The Neurodiversity pathway wants to shift the culture away from diagnosis and labels into a more needs led approach, including all those who may need support despite their profiling not meeting a diagnostic threshold. This will be achieved by having agreement and understanding on the language used by care givers, health professionals and other professionals.
It is important to note, this profiling tool is not to remove or replace diagnosis that ASDAT or Children Adolescent and Mental Health Services (CAMHS) currently assesses. Rather, it is an additional extra structure that is to be used by professionals, parents and young people which can support and manage the needs of young people. This may be sufficient in itself or further assessment may still be required in some circumstances.
A Person-Centred Approach
Traditional pathways consist of ‘referral’ for ‘specialist assessment’ leading to a ‘diagnosis’ of a specific ‘disorder’. At the end of the pathway users are sometimes puzzled that there is usually no further clinical input or support for educational adjustment. Likewise, there is an issue once a diagnosis is given; it is rarely personalized to your individual needs. This leads to a less effective support plan. This is where the profiling tool will help. We aim to input the psychoeducation during the first part of the pathway so that throughout, it will help everyone understand individual needs and how best to support them, with or without a diagnosis. At the end of the pathway, parents and professionals supporting the young person and their family will know where their key strengths and weaknesses lie and are able to support them as best as they can.
The Nine Neurodiversity Subsections
This Tool divides neurodevelopmental qualities into nine unique subsections. Each of these subsections has been extensively reviewed and evaluated by clinicians, specialists in that area, care givers and past service users, to ensure adequate descriptors and language was used to describe the observable behaviour, so it is accessible to everyone who may read it.
These nine subsections are:
1) Speech and Language
2) Energy Levels
3) Attention and Impulse Control
4) Emotional Regulation
5) Motor Skills
7) Flexibility and Adaptability
8) Systemizing and Empathizing
9) Cognitive Ability
Before you start using the profile, there are some checks you want to relate the child/young person before any decision are made on where you are going to place them on the neurodiversity subsections. These are:
As is well known, poor diet and sleeping cross over with some of the neurodiversity spectrums.

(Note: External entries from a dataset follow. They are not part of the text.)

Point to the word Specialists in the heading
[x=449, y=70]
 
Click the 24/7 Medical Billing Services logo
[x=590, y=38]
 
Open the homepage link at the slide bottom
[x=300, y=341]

In Cornwall and the Isles of Scilly we also recommend conversations around:
- childhood experiences
- bladder and bowel difficulties
- vision and hearing
The experiences we have early in our lives and particularly in our early childhoods have a huge impact on how we grow and develop, our physical and mental health, and our thoughts, feelings and behaviour. Two important factors to think about when considering our mental wellbeing, are the quality of our attachment relationships and our experience of ACEs.

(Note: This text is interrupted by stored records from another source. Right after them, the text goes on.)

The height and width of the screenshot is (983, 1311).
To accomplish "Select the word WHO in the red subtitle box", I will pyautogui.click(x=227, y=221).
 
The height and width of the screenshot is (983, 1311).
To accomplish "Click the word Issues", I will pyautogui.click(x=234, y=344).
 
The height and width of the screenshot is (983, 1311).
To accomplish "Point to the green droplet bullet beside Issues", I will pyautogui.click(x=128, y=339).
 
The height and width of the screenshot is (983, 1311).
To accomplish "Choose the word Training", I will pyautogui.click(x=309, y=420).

Bladder and bowel difficulties
Teenagers can also experience toileting problems but it isn’t something that you may necessarily want to talk about and you may worry about iton your own. Problems that you may have with yourr bladder and bowels include having to go to the toilet for a pee more than seven times a day; having to get to the toilet in a hurry some or all of the time or having consitpation.
If you are having problems with your bladder or bowel, you should be able to get a medical pass to allow you out of lessons, so that you can go to the toilet as soon as you need to. Most schools will provide a pass if they are aware of the problem. You could ask your pastoral leader (e.g. head of house, or head of year) or ask your parent or carer to speak to them. You could ask your school nurse to arrange the pass for you.

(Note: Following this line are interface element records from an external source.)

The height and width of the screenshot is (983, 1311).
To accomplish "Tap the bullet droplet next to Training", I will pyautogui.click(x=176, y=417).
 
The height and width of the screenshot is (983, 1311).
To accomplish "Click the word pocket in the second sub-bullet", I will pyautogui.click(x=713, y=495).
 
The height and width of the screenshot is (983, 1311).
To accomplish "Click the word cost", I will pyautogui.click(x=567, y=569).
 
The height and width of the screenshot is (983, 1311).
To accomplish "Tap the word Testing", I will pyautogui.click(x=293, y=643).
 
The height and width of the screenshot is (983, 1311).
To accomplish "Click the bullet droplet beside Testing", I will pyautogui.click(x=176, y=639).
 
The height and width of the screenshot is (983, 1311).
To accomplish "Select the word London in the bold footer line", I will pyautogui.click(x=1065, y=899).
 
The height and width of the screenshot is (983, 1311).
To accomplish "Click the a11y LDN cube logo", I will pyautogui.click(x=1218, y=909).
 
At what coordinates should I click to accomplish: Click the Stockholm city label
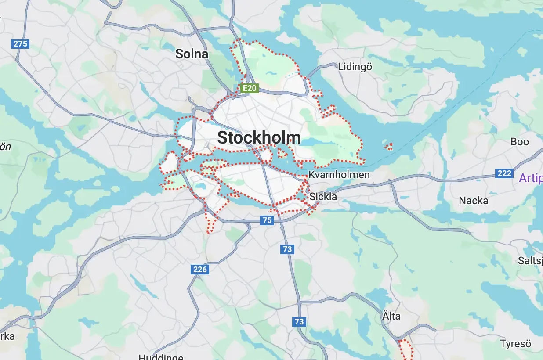(259, 138)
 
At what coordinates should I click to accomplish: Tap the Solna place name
(192, 54)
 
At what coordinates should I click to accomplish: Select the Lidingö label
(355, 67)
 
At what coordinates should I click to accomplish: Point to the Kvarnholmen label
(339, 175)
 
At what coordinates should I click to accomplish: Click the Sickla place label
(323, 196)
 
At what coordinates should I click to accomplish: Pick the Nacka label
(473, 201)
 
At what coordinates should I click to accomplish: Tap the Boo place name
(520, 142)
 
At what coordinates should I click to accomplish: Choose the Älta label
(391, 316)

Please see the Bladder and Bowel Teenage section for more information
Vision and hearing
Make sure you have had your vision and hearing checked to make sure you don’t have any problems.
How often should the profile be reviewed?
It is entirely up to you how often you review the profile. Someone familiar with you child could review profiles with you on a termly basis, to identify if your child has responded positively to the interventions and support made available. The Neurodiversity profile does have the ability to show improvements over time.